Je me fichais qu’il aille en prison. Je voulais seulement que ce qu’il a fait soit reconnu officiellement et qu’il ne recommence pas. La plupart des victimes avec qui j’ai échangé disent la même chose.

 

 

D’après ton expérience et les témoignages que tu as récolté, quelles solutions peuvent améliorer le vécu des plaignant·es en France ?

 

En priorité, une formation des policiers et professionnels aux réalités du viol et au mécanismes de traumatisme, ce que ça peut provoquer commes comportements etc. C’est aussi très dur de devoir répéter 15 fois un récit atroce, qu’on a même pas digéré nous-même. Ce serait bien d’aménager des questionnaires pour aider à formuler, ou que les dossiers soient rédigés en une fois et relus pour de vrai par les nouvelles personnes qui traitent l’affaire.

Il faut aussi mettre en place un suivi médical et psychologique. Et même un statut spécial qui reconnaît l’impact du traumatisme sur nos vies : je dois constamment me battre avec mon conservatoire pour justifier des absences dues à mon épuisement.

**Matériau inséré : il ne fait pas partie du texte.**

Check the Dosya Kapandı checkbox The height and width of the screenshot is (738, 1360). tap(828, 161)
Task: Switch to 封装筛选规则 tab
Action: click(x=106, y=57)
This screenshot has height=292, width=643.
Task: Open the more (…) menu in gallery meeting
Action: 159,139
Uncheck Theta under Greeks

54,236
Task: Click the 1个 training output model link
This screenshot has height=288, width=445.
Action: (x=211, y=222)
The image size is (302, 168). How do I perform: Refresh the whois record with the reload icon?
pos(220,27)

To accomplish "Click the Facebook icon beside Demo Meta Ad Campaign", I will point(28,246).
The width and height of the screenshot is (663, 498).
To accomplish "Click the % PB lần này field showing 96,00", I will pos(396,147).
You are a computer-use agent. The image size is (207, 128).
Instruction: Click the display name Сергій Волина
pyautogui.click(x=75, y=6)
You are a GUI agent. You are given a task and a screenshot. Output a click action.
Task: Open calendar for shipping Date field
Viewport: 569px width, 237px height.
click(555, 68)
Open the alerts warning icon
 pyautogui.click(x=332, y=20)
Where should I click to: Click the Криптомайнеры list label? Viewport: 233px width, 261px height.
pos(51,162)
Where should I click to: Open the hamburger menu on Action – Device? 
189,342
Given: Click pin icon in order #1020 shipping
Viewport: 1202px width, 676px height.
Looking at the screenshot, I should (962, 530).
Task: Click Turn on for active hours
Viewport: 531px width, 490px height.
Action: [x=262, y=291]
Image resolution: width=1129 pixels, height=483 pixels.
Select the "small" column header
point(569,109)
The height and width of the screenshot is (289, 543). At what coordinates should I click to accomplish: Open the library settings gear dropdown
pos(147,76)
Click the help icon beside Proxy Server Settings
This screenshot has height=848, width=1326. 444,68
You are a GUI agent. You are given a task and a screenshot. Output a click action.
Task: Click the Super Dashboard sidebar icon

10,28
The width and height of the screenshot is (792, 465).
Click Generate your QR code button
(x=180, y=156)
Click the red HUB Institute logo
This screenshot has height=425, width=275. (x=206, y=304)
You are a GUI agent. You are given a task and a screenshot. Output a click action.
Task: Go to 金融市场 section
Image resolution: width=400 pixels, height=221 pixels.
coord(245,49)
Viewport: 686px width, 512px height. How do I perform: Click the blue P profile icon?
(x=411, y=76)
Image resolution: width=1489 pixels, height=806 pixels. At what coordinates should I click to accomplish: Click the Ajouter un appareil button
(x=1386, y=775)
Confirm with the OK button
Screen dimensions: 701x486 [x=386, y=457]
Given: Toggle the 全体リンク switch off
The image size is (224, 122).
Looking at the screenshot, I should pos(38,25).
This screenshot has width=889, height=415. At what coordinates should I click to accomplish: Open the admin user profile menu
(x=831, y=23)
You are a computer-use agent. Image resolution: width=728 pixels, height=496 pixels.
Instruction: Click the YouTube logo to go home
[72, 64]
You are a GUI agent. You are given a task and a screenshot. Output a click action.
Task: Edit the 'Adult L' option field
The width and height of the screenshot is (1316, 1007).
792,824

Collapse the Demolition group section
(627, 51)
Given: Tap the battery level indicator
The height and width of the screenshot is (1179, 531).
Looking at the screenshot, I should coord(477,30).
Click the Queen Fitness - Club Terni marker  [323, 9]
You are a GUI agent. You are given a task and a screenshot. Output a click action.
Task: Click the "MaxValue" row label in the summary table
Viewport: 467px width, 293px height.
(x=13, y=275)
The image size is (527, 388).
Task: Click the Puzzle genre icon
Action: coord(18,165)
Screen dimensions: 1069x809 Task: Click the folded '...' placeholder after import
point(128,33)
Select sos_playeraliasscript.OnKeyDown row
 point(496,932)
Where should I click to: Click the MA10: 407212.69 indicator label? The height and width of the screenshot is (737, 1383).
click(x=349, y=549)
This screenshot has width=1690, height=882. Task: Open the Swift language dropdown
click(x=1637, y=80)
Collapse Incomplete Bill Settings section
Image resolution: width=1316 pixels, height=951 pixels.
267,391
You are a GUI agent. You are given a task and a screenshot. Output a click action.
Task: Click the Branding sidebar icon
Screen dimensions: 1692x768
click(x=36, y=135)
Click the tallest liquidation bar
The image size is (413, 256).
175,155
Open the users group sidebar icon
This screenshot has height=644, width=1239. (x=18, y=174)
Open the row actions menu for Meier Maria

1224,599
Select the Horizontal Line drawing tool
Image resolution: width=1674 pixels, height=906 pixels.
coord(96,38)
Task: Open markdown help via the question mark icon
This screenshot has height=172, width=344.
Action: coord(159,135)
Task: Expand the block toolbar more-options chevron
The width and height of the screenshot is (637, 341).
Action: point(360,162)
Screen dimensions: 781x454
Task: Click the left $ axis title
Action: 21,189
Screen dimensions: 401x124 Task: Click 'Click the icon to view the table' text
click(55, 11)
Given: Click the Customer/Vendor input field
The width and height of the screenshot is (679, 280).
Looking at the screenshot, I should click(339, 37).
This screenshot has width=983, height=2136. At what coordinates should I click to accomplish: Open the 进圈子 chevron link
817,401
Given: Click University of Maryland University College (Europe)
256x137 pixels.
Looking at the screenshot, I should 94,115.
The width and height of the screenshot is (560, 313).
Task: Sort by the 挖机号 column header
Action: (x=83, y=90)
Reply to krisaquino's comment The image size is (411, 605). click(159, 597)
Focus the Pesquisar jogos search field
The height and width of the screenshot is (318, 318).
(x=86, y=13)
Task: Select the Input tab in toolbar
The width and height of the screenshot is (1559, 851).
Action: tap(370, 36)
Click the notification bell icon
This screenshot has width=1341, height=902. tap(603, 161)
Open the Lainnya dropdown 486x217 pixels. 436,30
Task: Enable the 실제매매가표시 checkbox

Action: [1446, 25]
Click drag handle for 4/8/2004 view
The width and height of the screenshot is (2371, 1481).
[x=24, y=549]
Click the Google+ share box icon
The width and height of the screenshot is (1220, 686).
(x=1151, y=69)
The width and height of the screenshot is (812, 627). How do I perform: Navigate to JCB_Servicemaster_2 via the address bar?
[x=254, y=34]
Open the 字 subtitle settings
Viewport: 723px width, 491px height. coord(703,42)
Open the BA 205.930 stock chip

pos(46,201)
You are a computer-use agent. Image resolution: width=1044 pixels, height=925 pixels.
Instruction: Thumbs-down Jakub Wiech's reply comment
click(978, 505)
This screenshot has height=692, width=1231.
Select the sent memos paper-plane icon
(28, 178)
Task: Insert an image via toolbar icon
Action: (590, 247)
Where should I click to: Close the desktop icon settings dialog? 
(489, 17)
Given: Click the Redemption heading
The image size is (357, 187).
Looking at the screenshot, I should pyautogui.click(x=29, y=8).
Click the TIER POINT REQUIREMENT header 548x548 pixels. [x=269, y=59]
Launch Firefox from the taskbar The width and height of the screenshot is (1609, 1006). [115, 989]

De base, on n’a que 3 jours d’ITT.

 

 

Après avoir traversé ces événements, qu’est-ce que tu envisages pour l’avenir ?

 

J’écris un manifeste pour interpeller la Cour Européenne des Droits de l’Homme. Et depuis quelque temps, je regarde des terrains à la campagne. J’aimerais bien créer un lieu où on peut se reposer, se réunir… J’ai envie de me concentrer sur le fait de vivre, pas de manière productive, mais juste de vivre bien.

 

 

La dissociation est un mécanisme de protection neuro-biologique qui peut s’activer face à une situation de violence intense. La personne peut entrer dans un état de sidération et avoir l’impression de ne plus être dans son corps, voire agir comme si rien ne s’était passé pendant un certain temps.